Dear Dr. Flex,My husband and I have been together for the past five years and I notice that he has lost pretty much all his sex drive. We got married in 2005. We used to be very intimate and playful but things have slowly gone downhill. I used to be able to arouse him at least a couple times a week, then it went to once a week and now I cants even keep track.
I thought it was a weight issue so I went on a diet and lost 15 pounds to be back where I was when we got together. That didnt change anything. I can run around my house naked and he doesnt even notice. I go to bed trying to be affectionate and he just rejects me left and right.

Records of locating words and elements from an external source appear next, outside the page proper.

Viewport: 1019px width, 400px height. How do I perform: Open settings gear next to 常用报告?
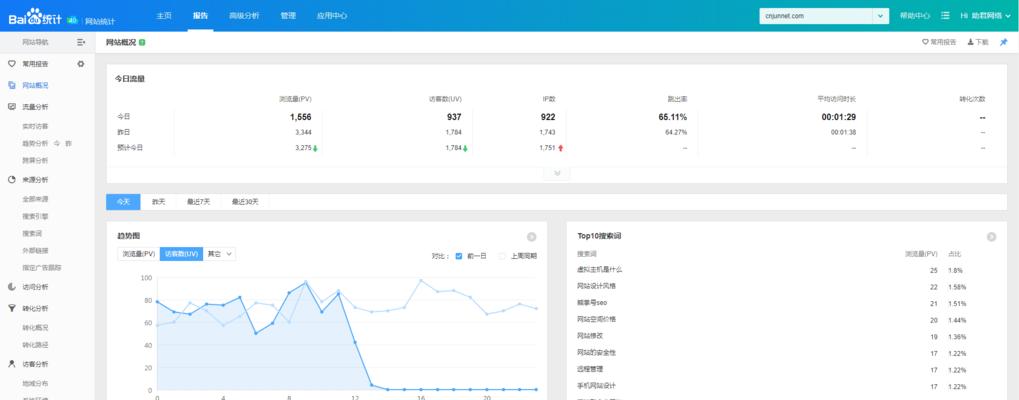(81, 64)
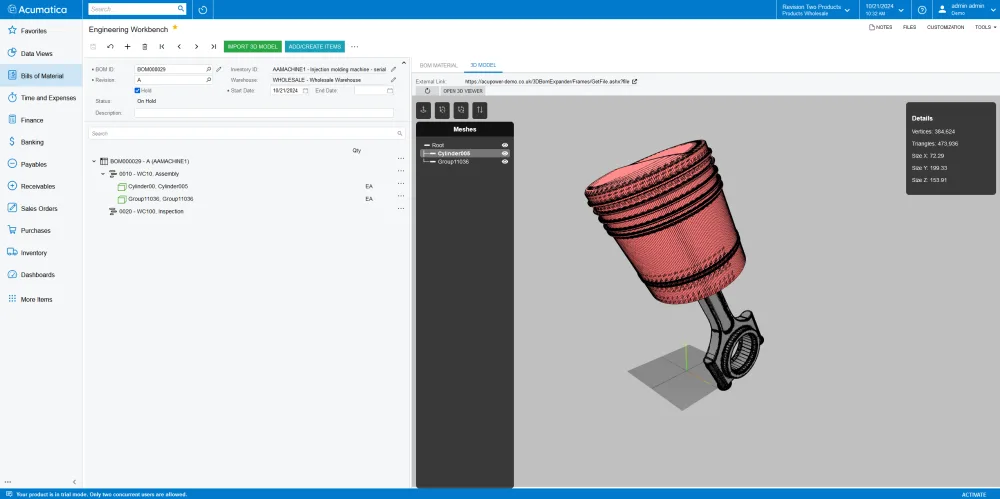Click the refresh icon beside Open 3D Viewer
Screen dimensions: 1000x499
tap(427, 90)
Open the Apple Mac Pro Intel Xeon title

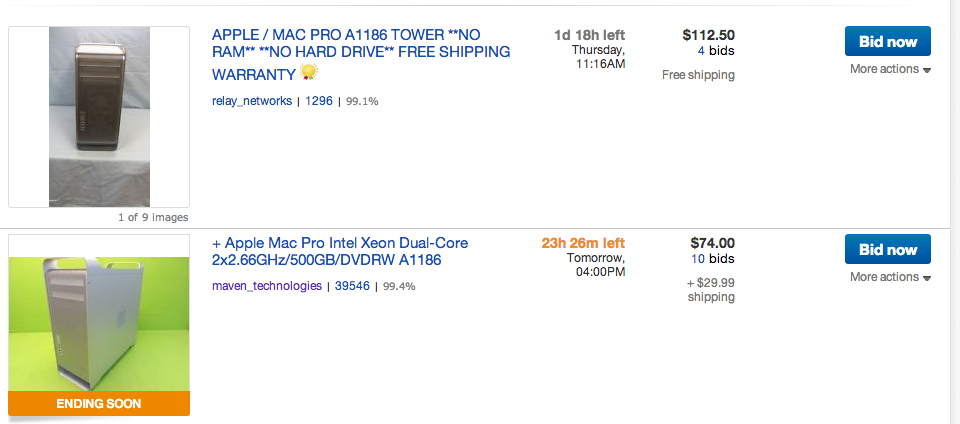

I have started seeing a therapist myself because this has led to some self-esteem, rejection, and self-security issues. Is there any advice as to what might be happening and how I might be able to get back the man I fell in love with? Dr. Flex, its not just sex anymore, we dont do anything at all. S.L., St. Andrew
Dear S.L., Your question was about your husbands sex drive, but you also said that it was not just sex anymore, you dont do anything at all.
You did not elaborate, but I assume that you meant that you and your husband have become detached. The fact that you are going to a therapist alone makes me a bit concerned that he is no longer involved in the marriage, let alone in sex. If that is the case, the problem is bigger than treating sexual appetite and function.
On the other hand, men are usually open to sex, even in a bad relationship. The fact that he ignores you when you are being sexually provocative and actively rejects you when you are sexually aggressive is telling another story.
I think that you need to have a serious talk with him and find out what is going on in his mind. He could be suffering from a physical ailment, such as diabetes and hypertension, he is not sharing with you or doesnt know that he has. This can lead to impotence if not treated. Or your body is there with him, but his mind in on the other woman.
He needs to come clean with you so that you can have a better understanding. For the relationship to last for five years, there must have been some sparks. Both of you need to see the therapist.